# [EXCERPT]

- - - - - - -

The Plaintiff argues that the phrase should not be construed because its meaning is plain. (No. 11-825 D.I. 363 at 10). Defendants argue that their construction is consistent with the only embodiment described in the specification. (No. 11-825 D.I. 363 at 11). Because it is clear from the specification and the Court's previous claim constructions that the search is performed by a computer, the Court sees no need to replace the language of the claims. Substituting the term "querying" for "searching" will not help the jury. Furthermore, documents need not exist in a database, as the specification describes an embodiment where "the apparatus can access through a network the learning materials" (448 at 7:21-23), as an alternative to the learning database embodiment.
C. " institute user pays to access materials regarding the at least one learning user" I "pays to access materials "
1. Plaintiff's construction: "an organization or a person within an organization, which has an interest in information relating to at least one individual user, pays a fee to access personal material regarding the at least one individual user."

- - - - - - -

# [EXTRACTED MATERIAL]
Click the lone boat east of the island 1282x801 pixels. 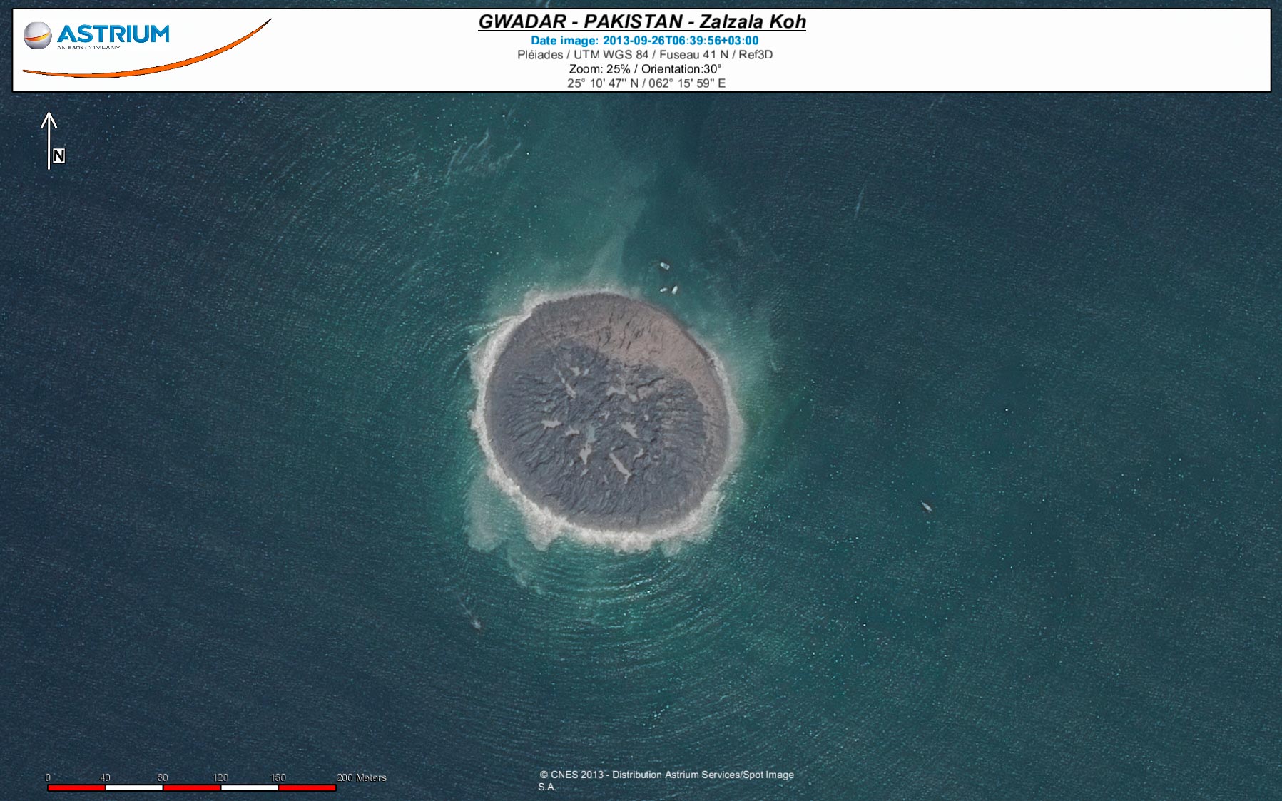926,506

- - - - - - -

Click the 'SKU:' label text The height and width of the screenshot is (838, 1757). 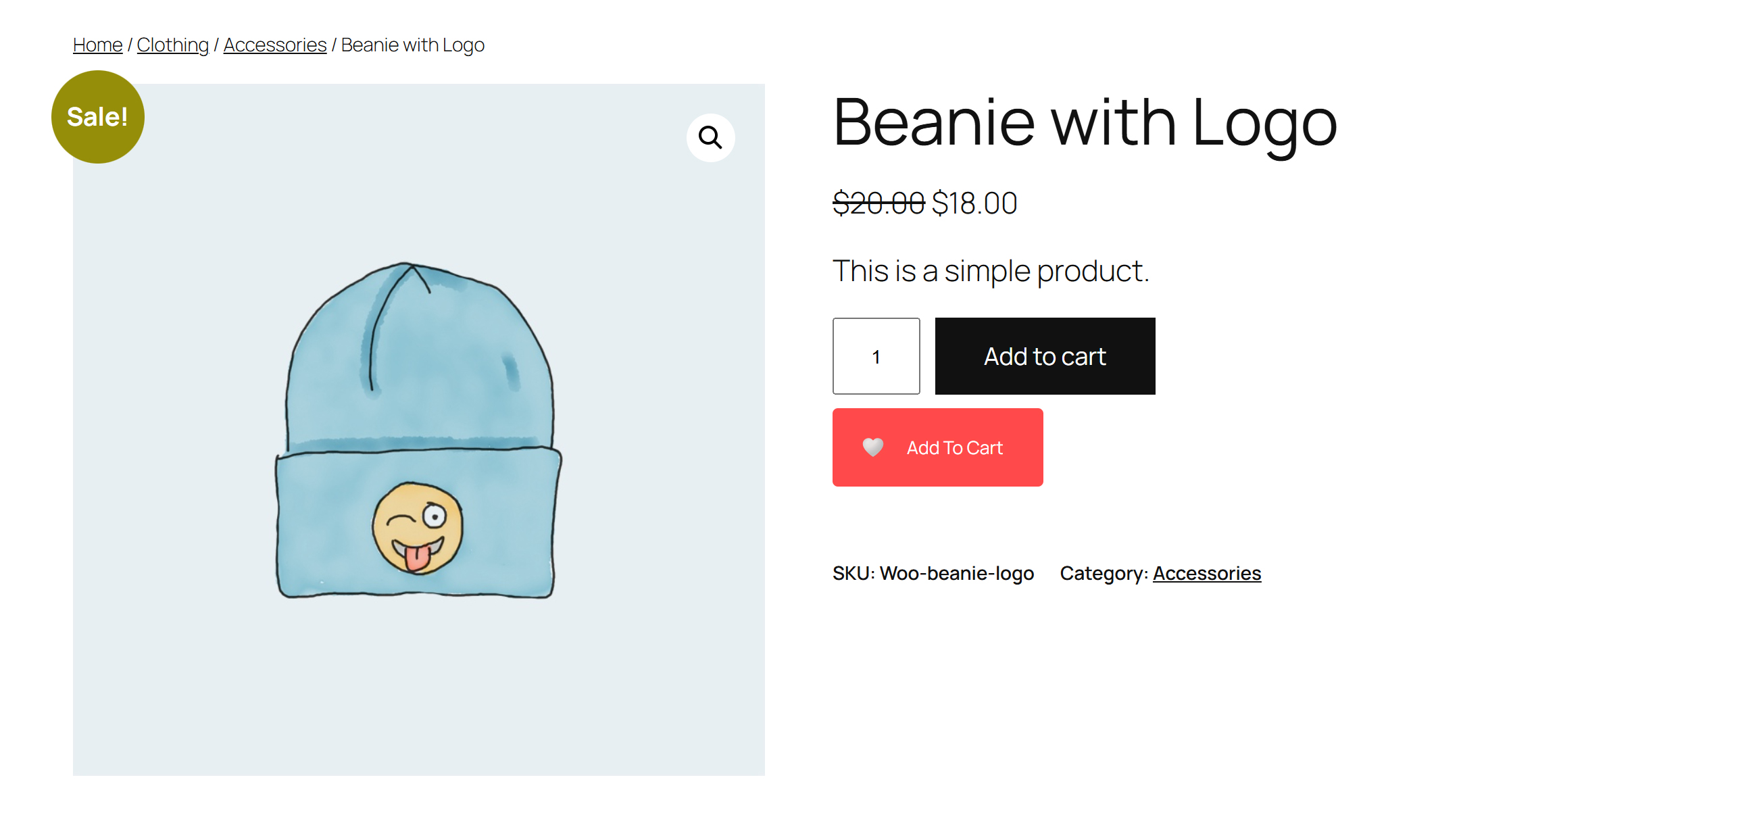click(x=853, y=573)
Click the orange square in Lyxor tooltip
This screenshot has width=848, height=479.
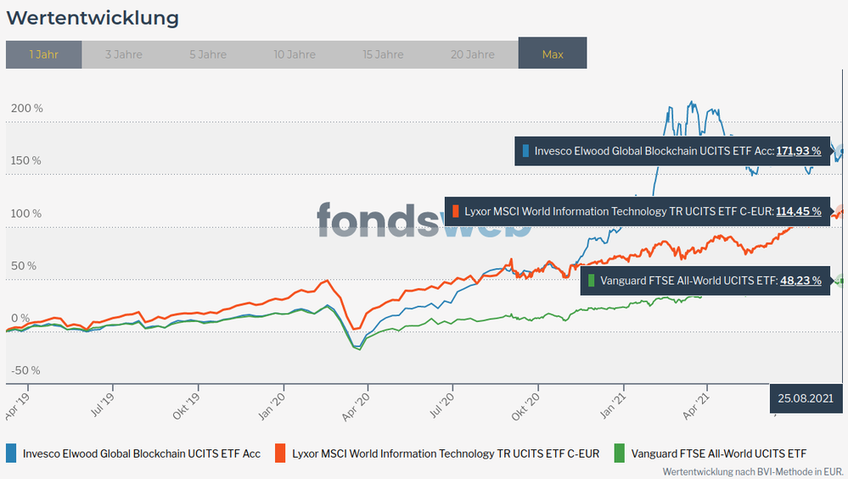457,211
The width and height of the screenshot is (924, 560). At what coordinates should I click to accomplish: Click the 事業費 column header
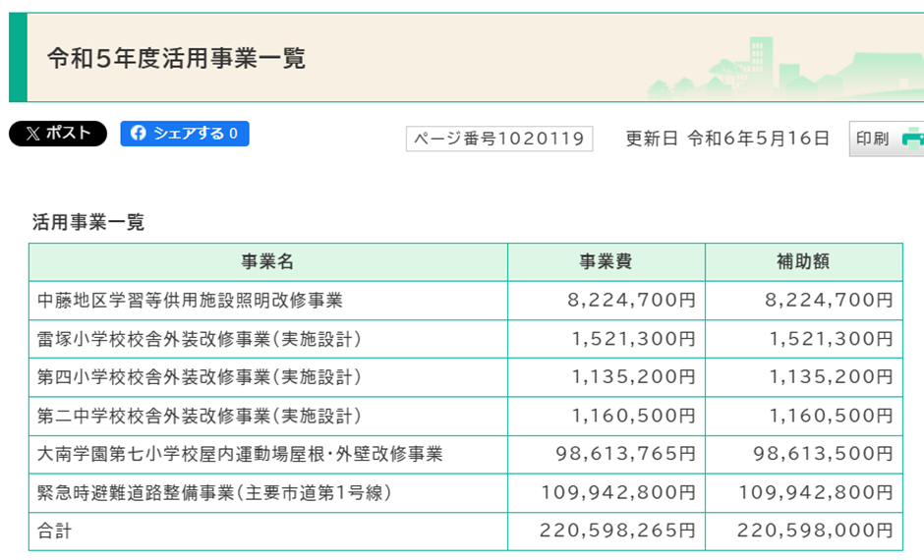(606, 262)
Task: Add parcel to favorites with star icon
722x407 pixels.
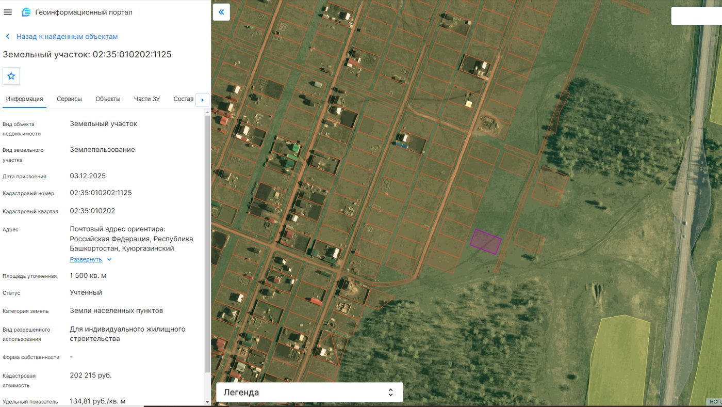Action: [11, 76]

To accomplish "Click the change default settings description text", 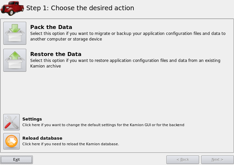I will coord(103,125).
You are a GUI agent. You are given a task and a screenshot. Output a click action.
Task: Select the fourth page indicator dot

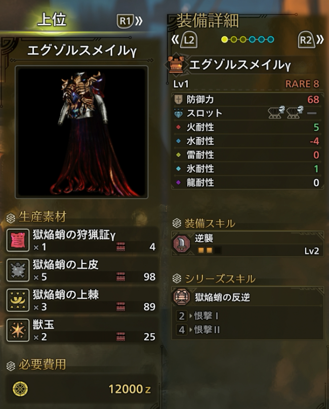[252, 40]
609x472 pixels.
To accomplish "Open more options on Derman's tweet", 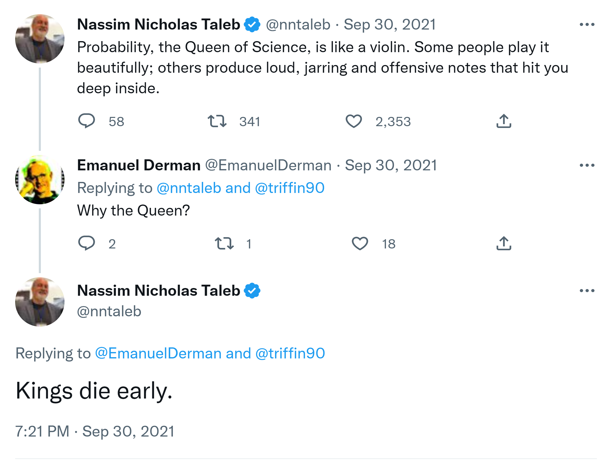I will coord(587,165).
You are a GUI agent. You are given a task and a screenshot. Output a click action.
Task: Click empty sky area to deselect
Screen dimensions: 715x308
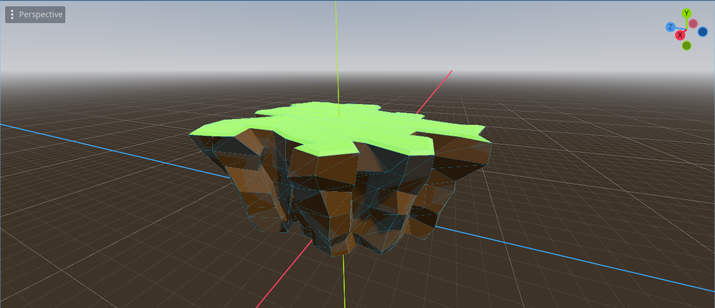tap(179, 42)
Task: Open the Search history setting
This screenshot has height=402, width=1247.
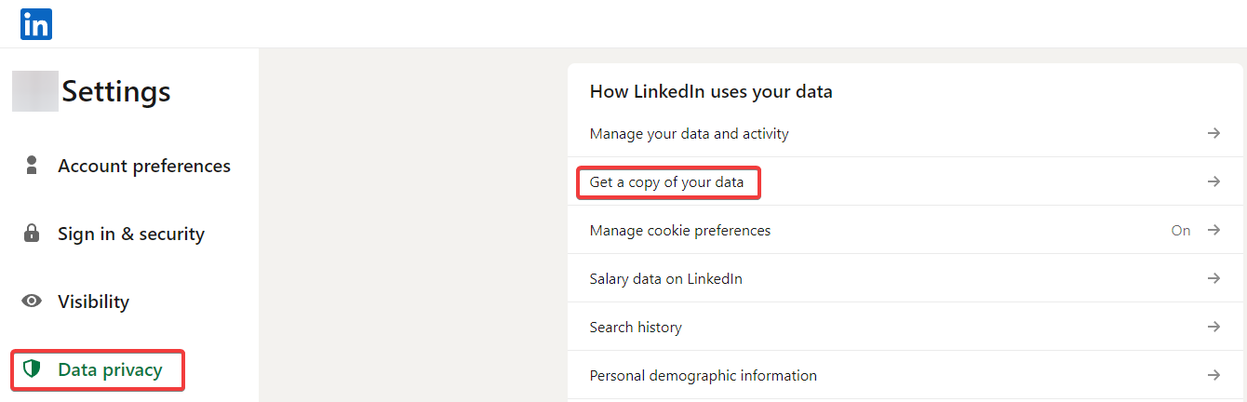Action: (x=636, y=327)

- - - - - - -

# [WRITTEN EXERCISE 1]
From the claim construction excerpt, reproduce the passage that begins at the words "The Plaintiff argues" and stops after the words "learning database embodiment.".
# [WRITTEN EXERCISE 2]
According to the claim construction excerpt, what embodiment does the specification describe as an alternative to the learning database embodiment?

# [FULL OUTPUT 1]
The Plaintiff argues that the phrase should not be construed because its meaning is plain. (No. 11-825 D.I. 363 at 10). Defendants argue that their construction is consistent with the only embodiment described in the specification. (No. 11-825 D.I. 363 at 11). Because it is clear from the specification and the Court's previous claim constructions that the search is performed by a computer, the Court sees no need to replace the language of the claims. Substituting the term "querying" for "searching" will not help the jury. Furthermore, documents need not exist in a database, as the specification describes an embodiment where "the apparatus can access through a network the learning materials" (448 at 7:21-23), as an alternative to the learning database embodiment.

# [FULL OUTPUT 2]
An embodiment in which the apparatus can access the learning materials through a network.